California-based Google already aims to bid more than $4.6 billion on a slice of the airwaves in the United States when it is up for grabs in early 2008. The company is rumoured to be working on its own mobile phone, called Gphone, as well as a mobile payments service called GPay, the Guardian reported.

Owning part of the spectrum in the UK would allow Google to launch its own mobile service, or push for an open standards-based wireless broadband network it is proposing in the United States, according to the Guardian.

Ofcom made the announcement it is looking to take back part of the 2G spectrum handed over in 1985 in order to auction it off, stating up to three operators could use it for wireless broadband services.

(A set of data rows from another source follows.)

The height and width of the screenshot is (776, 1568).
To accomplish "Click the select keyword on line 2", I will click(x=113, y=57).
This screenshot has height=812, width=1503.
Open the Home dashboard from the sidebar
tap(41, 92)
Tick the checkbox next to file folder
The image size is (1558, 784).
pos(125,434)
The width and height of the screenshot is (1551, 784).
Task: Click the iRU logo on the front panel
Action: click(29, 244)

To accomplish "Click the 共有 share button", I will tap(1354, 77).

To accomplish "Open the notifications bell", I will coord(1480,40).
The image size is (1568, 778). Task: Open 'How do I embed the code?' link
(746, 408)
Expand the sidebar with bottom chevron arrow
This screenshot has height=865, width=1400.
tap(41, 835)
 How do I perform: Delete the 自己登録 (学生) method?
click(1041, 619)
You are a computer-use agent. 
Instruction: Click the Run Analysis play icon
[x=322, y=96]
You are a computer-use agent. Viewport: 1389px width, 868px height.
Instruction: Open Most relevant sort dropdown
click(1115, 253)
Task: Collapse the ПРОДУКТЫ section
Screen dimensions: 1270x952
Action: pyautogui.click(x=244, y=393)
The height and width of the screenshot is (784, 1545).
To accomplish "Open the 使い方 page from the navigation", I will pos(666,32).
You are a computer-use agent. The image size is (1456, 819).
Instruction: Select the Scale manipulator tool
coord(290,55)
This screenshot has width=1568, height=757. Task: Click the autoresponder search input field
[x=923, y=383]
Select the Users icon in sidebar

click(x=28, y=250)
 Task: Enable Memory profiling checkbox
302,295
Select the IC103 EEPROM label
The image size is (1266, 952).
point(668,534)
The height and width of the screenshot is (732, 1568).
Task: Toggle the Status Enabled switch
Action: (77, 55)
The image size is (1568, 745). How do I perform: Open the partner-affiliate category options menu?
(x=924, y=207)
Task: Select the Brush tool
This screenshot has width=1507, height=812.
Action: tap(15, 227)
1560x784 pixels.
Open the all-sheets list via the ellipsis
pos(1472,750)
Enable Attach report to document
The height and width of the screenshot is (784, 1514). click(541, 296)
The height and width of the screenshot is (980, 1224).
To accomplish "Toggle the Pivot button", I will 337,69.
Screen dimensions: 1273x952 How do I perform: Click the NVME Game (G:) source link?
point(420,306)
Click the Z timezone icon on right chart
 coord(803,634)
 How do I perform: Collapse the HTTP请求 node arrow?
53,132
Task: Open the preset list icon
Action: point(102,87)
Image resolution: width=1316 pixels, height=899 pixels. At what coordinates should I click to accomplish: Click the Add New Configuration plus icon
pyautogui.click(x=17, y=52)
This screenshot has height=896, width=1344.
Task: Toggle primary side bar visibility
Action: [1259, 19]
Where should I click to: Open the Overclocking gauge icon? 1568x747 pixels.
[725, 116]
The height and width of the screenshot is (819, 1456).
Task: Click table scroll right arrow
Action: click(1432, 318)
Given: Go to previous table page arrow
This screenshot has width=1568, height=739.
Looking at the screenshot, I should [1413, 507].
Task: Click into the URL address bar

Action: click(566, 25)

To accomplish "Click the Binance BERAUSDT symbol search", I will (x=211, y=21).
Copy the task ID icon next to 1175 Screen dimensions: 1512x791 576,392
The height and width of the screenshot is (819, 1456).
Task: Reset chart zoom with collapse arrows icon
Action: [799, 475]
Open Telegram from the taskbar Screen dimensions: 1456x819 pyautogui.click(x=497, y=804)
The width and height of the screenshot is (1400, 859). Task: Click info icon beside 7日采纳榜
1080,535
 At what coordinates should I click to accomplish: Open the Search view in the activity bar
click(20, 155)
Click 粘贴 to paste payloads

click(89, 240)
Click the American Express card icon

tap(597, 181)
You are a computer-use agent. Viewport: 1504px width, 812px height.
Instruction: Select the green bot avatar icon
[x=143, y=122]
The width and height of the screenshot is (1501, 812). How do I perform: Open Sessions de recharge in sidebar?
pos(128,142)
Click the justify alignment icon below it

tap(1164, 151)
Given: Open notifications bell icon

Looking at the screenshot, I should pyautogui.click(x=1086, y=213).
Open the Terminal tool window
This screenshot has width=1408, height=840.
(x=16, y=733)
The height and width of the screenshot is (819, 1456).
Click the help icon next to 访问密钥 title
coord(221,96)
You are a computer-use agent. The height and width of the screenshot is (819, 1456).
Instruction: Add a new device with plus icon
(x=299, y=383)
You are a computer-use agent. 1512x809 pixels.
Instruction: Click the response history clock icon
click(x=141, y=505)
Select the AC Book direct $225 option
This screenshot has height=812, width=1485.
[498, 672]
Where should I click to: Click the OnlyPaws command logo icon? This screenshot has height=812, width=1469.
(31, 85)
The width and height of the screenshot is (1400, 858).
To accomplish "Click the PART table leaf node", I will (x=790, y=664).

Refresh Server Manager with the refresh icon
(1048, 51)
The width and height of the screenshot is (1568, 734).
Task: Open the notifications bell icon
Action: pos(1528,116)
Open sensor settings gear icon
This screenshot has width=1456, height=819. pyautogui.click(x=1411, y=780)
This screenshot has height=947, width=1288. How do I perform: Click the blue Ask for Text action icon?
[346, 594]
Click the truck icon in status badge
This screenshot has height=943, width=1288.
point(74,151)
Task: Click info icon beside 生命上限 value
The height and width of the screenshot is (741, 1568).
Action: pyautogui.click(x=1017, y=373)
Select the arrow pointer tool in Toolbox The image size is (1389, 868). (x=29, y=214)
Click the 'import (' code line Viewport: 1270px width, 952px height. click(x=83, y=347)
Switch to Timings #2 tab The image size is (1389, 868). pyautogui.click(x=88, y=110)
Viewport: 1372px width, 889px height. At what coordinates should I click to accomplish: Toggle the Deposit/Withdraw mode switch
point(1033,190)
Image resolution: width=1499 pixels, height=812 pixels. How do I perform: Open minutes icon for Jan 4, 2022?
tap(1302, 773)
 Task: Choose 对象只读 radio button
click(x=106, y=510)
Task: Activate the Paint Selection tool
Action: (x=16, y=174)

Google's move into mobile territory presents a threat to the UK's five mobile phone networks, which are “trying to persuade customers to access the Internet on their mobile phones to offset steep price declines in their core voice and text businesses. Rather than fund any wireless operation by changing customers for access – as the mobile networks do – Google would be able to leverage its dominant position in online advertising to make its money,” the Guardian report stated.

The UK's original mobile phone companies, Vodafone and O2 (formerly Cellnet), were given the 2G spectrum during the UK mobile industry's infancy 22 years ago. Should Ofcom's plan go through, the two will not receive any compensation, and will not be allowed to bid in the auction, proposed for 2009, to try and keep even part of what they will lose.